Step 1: Understanding the Concept:
The density of a crystal unit cell is given by the formula:
\[ \rho = \frac{Z \cdot M}{a^3 \cdot N_A} \]
where \( Z \) is the number of atoms per unit cell, \( M \) is molar mass, \( a \) is edge length, and \( N_A \) is Avogadro's number.

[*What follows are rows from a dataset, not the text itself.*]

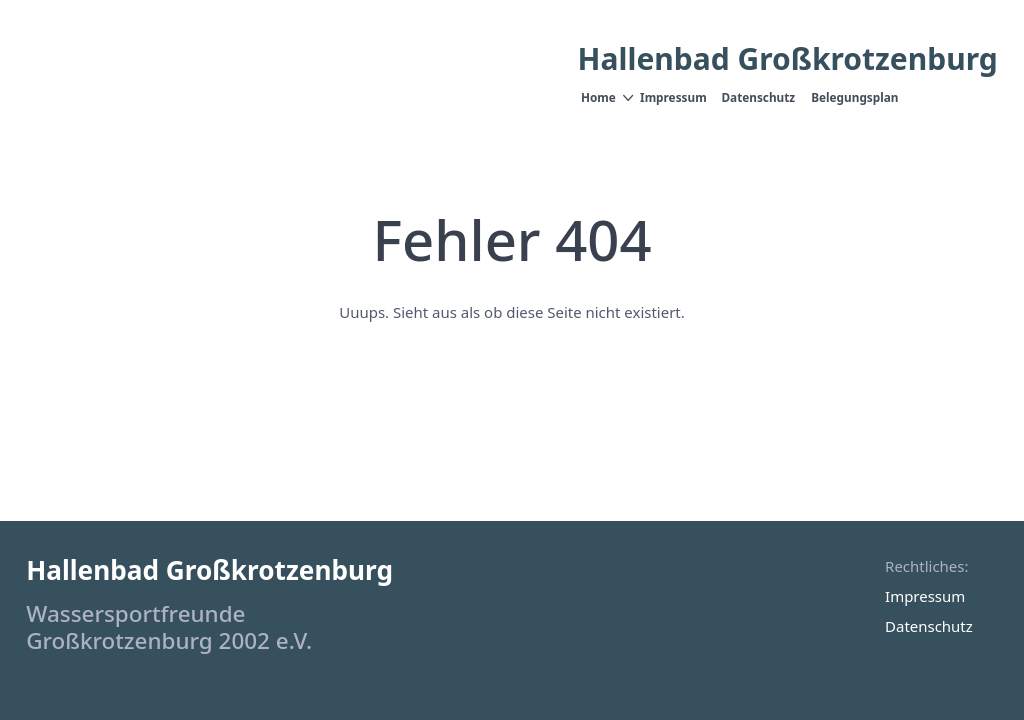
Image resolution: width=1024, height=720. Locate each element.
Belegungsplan (854, 97)
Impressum (673, 97)
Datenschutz (759, 97)
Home (598, 97)
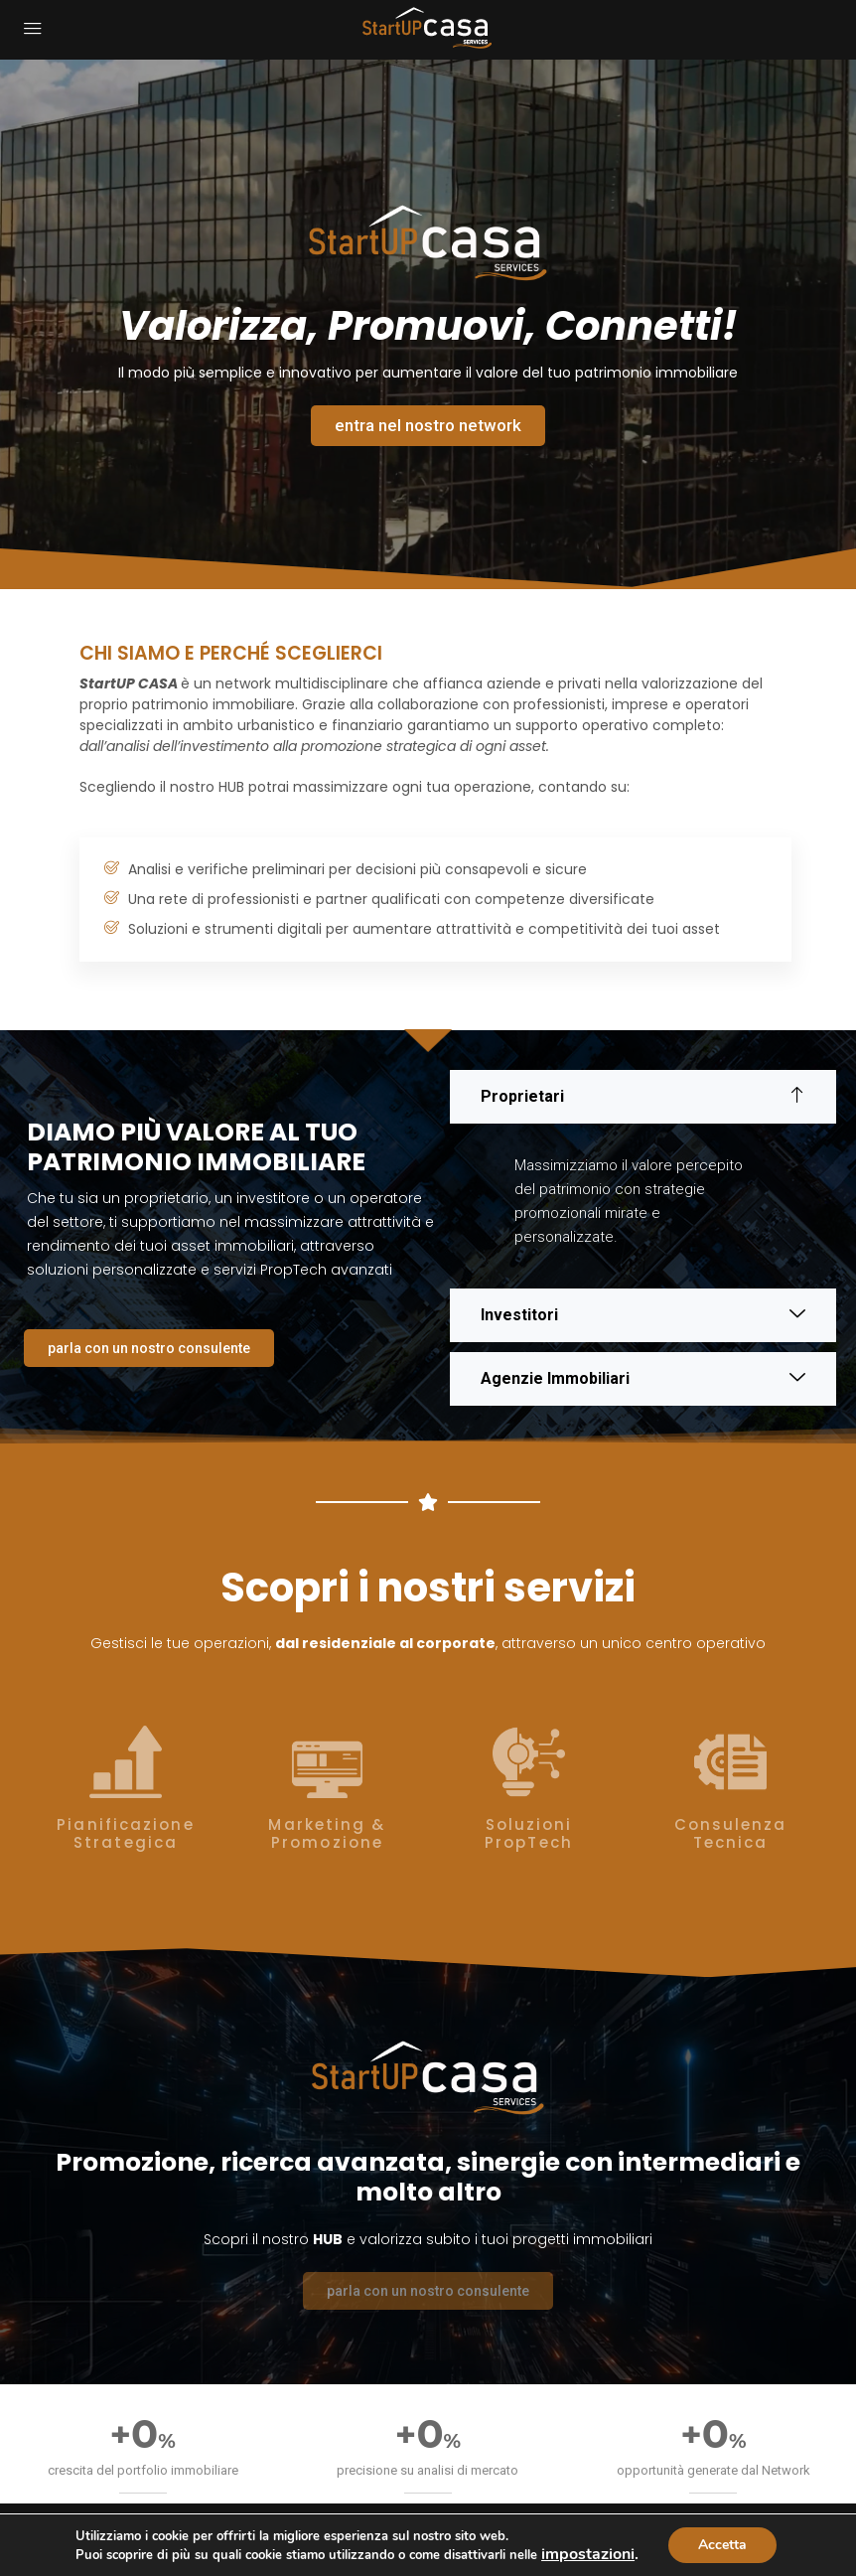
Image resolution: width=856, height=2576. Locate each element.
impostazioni (588, 2554)
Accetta (722, 2544)
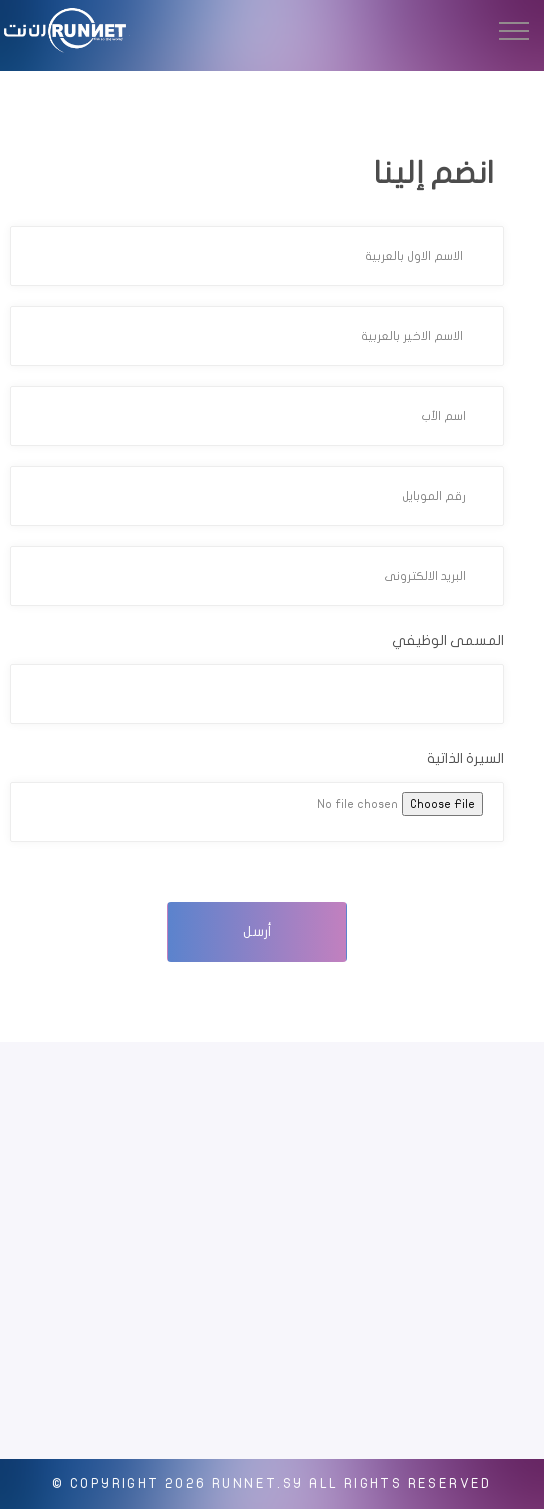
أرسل (257, 931)
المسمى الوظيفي (448, 640)
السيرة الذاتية (465, 758)
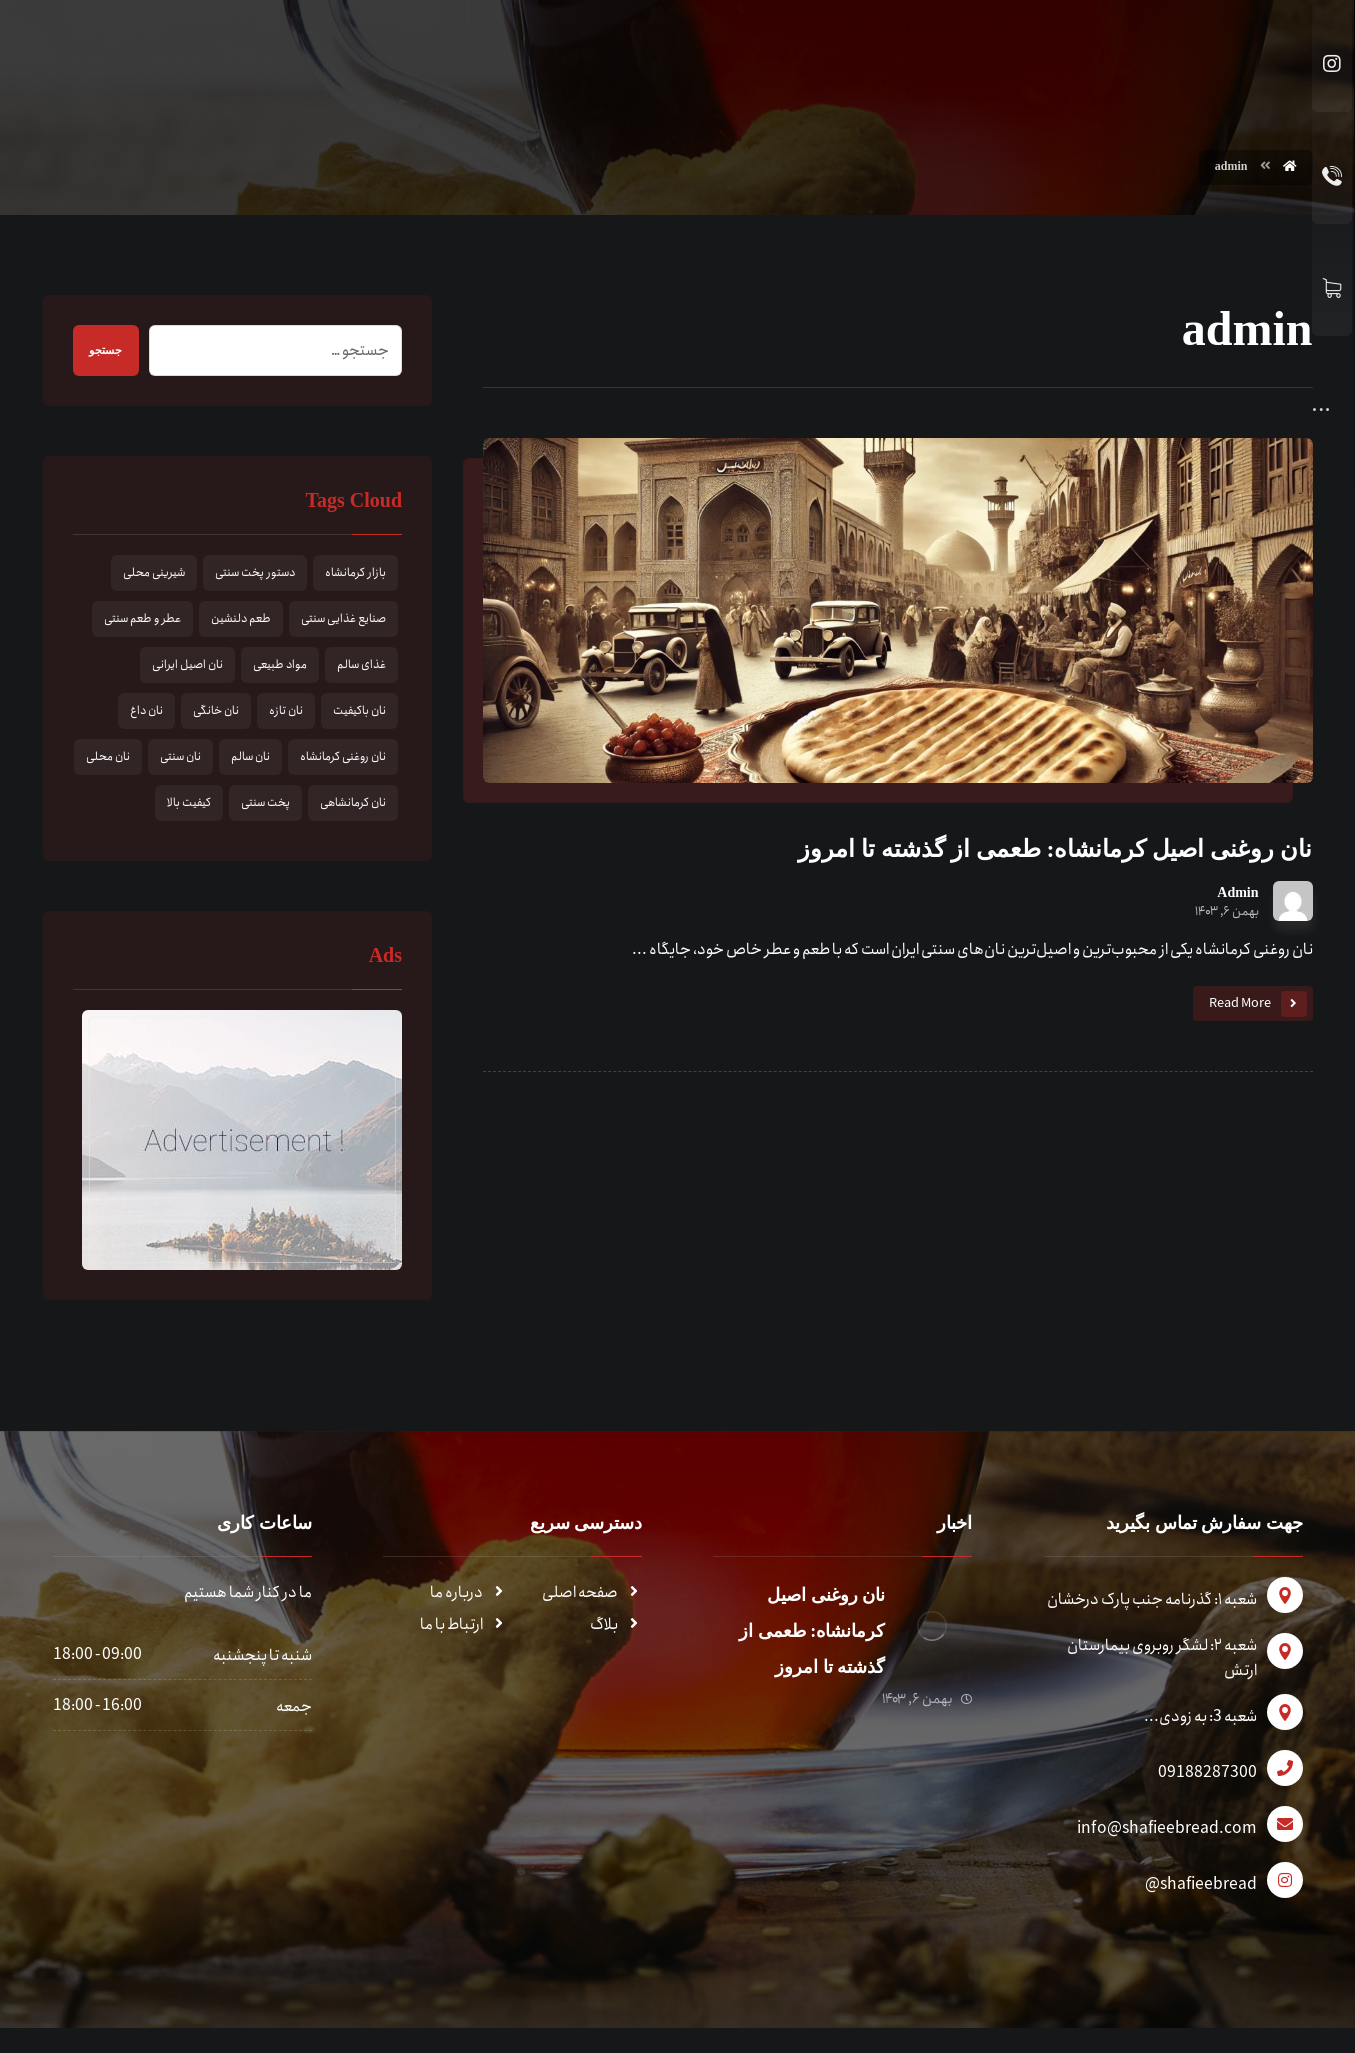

We need to solve for \( M \).
Step 2: Key Formula or Approach:
For FCC lattice, \( Z = 4 \).
\( M = \frac{\rho \cdot a^3 \cdot N_A}{Z} \).
Ensure \( a \) is in cm. \( 1 \, \text{pm} = 10^{-10} \, \text{cm} \).
Step 3: Detailed Explanation:
Given:
Density \( \rho = 2 \, \text{g/cm}^3 \).
Edge length \( a = 600 \, \text{pm} = 600 \times 10^{-10} \, \text{cm} = 6 \times 10^{-8} \, \text{cm} \).
Avogadro's number \( N_A = 6 \times 10^{23} \).
\( Z = 4 \).
Calculate \( a^3 \):
\[ a^3 = (6 \times 10^{-8})^3 = 216 \times 10^{-24} \, \text{cm}^3 \]
Calculate \( M \):
\[ M = \frac{2 \times (216 \times 10^{-24}) \times (6 \times 10^{23})}{4} \]
\[ M = \frac{2 \times 216 \times 6 \times 10^{-1}}{4} \]
\[ M = \frac{12 \times 216 \times 0.1}{4} \]
\[ M = 3 \times 216 \times 0.1 \]
\[ M = 3 \times 21.6 \]
\[ M = 64.8 \, \text{g/mol} \]
Step 4: Final Answer:
The molar mass is 64.8 g mol\(^{-1}\).